W pierwszej wyrównanej połowie obu drużynom brakowało szczęścia. Robert Chudy trafił w poprzeczkę, Piotr Sobczak obok bramki, bramkarza Olimpii nie udało się także pokonać Adamowi Kozibąkowi. Okazji szukali również goście, ale górą był golkiper zespołu z Konopnickiej Marcin Szczepowski. Piłka zaczęła wpadać do siatki dopiero w drugiej odsłonie gry.
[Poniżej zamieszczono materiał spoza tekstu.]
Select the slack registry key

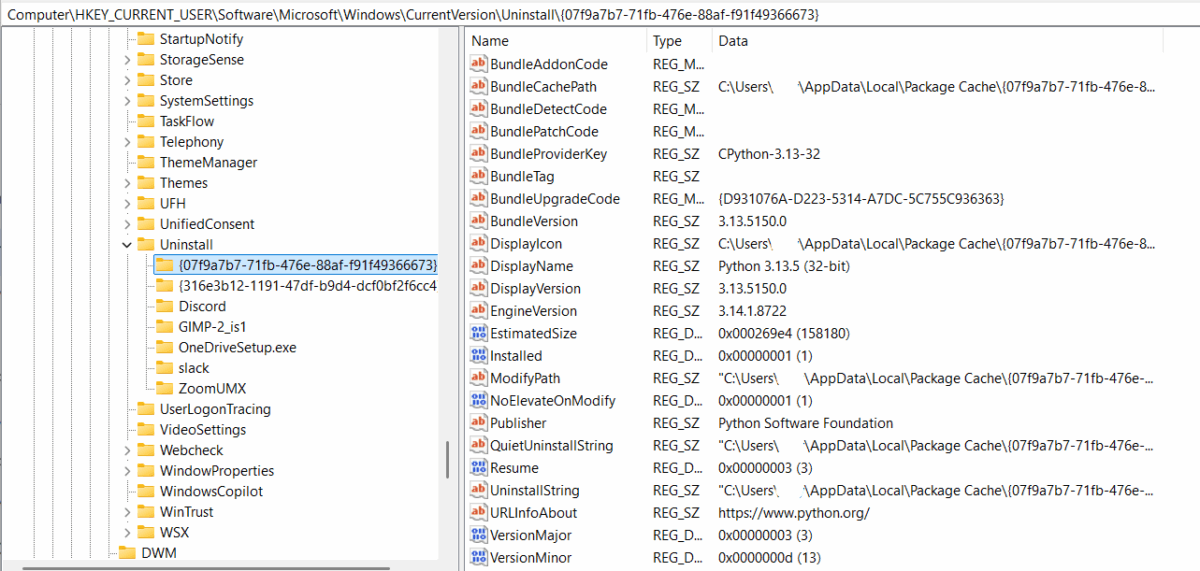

W 55.minucie worek z bramkami rozwiązał Bartłomiej Borówka, dla którego było to pierwsze trafienie w tym sezonie.

Trzy minuty później strzałem z cyklu "stadiony świata" popisał się Michał Balcerek. Uderzył z 40 metrów, a piłka przelobowała bramkarza i wpadła do siatki. Ten gol na długo pozostanie w pamięci kibiców Zagłębiaka. Podopieczni Dariusza Garczarczyka i Zenona Grzelaka prowadzili już 2:0, jednak po dziesięciu minutach zespołowi Olimpii udało się doprowadzić do wyrównania. W 65. minucie sędzia dopatrzył się faulu w polu karnym Zagłębiaka i odgwizdał jedenastkę dla Olimpii.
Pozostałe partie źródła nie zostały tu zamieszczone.